What the task requires: Skip the pictures and retype exactly the lines from the one holding "You are a computer-use" through the end of the entries.
(Data provided Opens)
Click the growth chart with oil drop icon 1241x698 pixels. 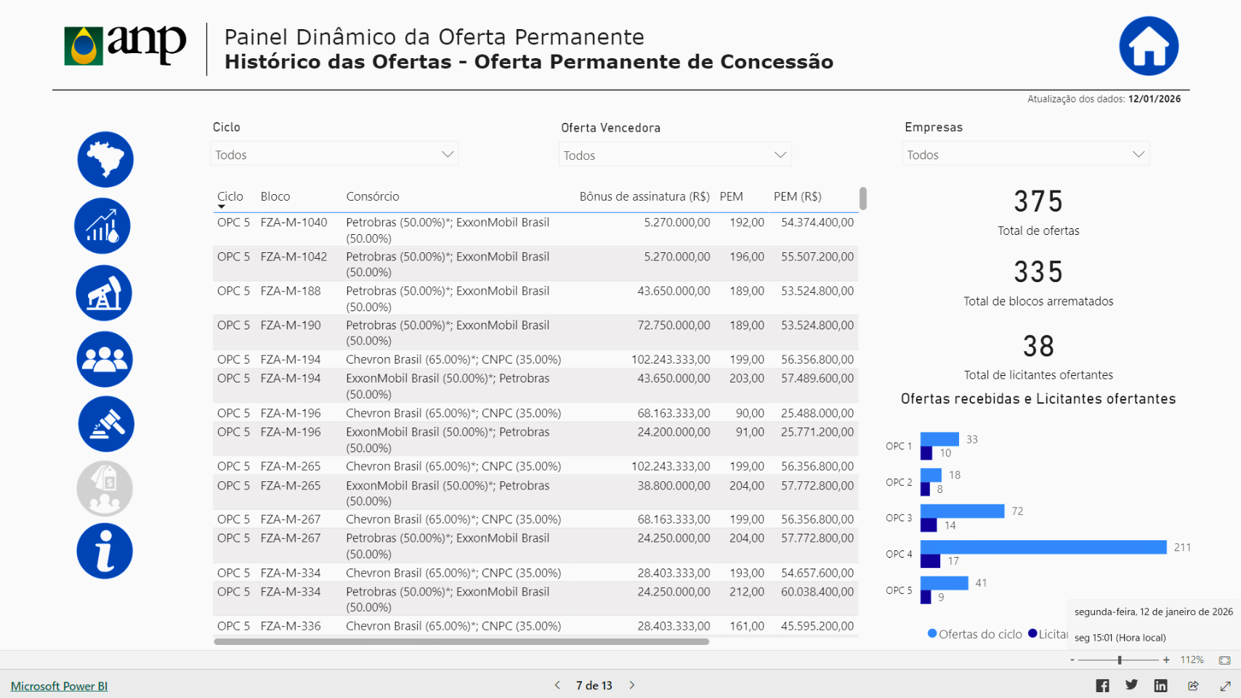[x=102, y=226]
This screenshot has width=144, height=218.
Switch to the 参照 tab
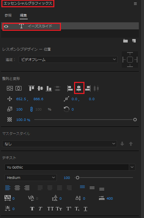8,15
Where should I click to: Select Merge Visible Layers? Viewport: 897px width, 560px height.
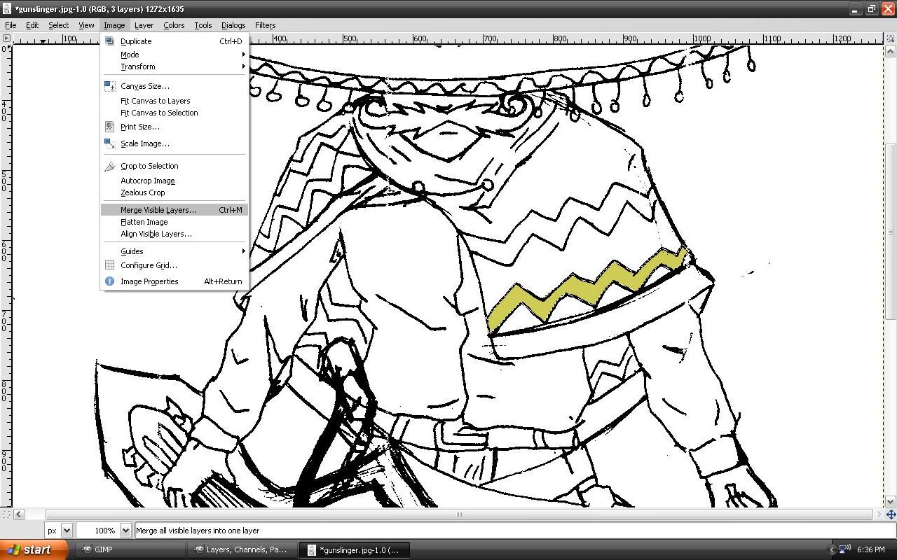[157, 209]
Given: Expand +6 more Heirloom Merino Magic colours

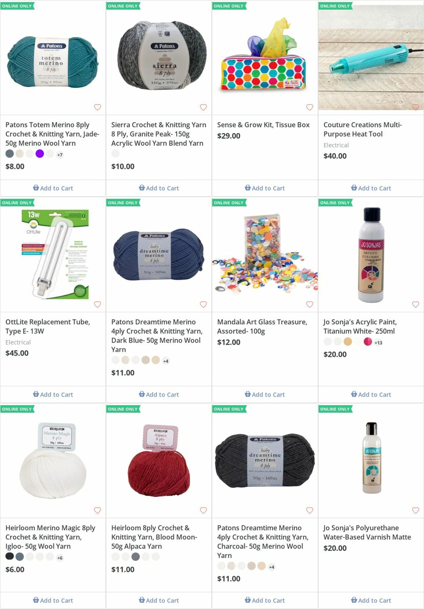Looking at the screenshot, I should tap(60, 558).
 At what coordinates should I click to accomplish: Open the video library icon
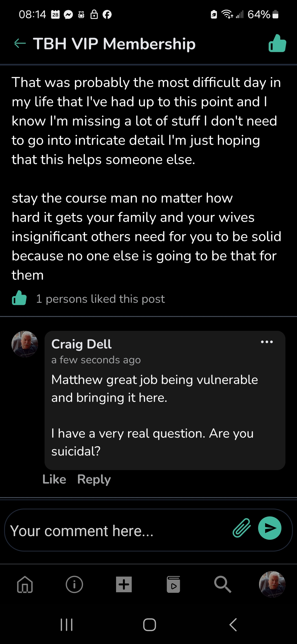pos(174,584)
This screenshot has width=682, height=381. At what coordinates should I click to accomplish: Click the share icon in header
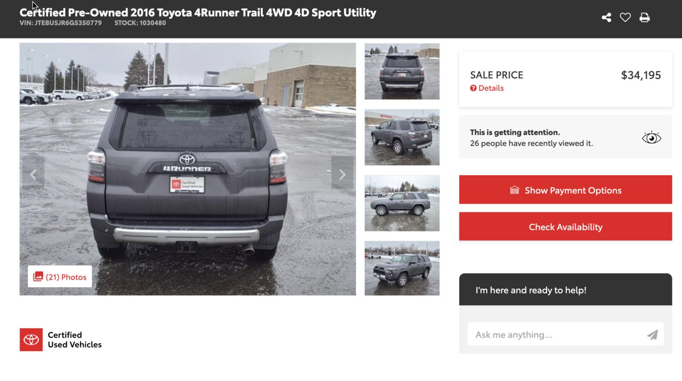pos(606,18)
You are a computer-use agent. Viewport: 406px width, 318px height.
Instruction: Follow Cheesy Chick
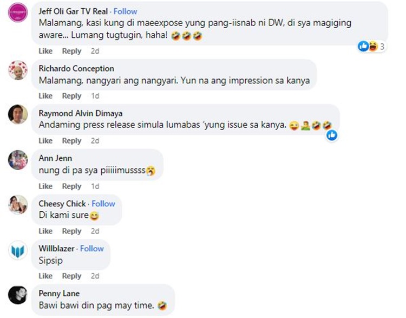[103, 204]
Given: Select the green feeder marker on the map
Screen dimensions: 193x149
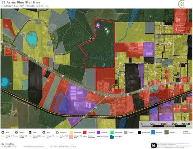Looking at the screenshot, I should [108, 32].
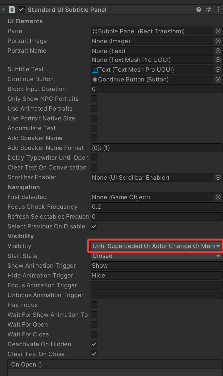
(Data provided Closes)
Exercise solution:
You are a computer-use agent. Viewport: 406px width, 318px height.
Instruction: Follow Cheesy Chick
[103, 204]
Given: Select the green feeder marker on the map
Screen dimensions: 193x149
Looking at the screenshot, I should [108, 32].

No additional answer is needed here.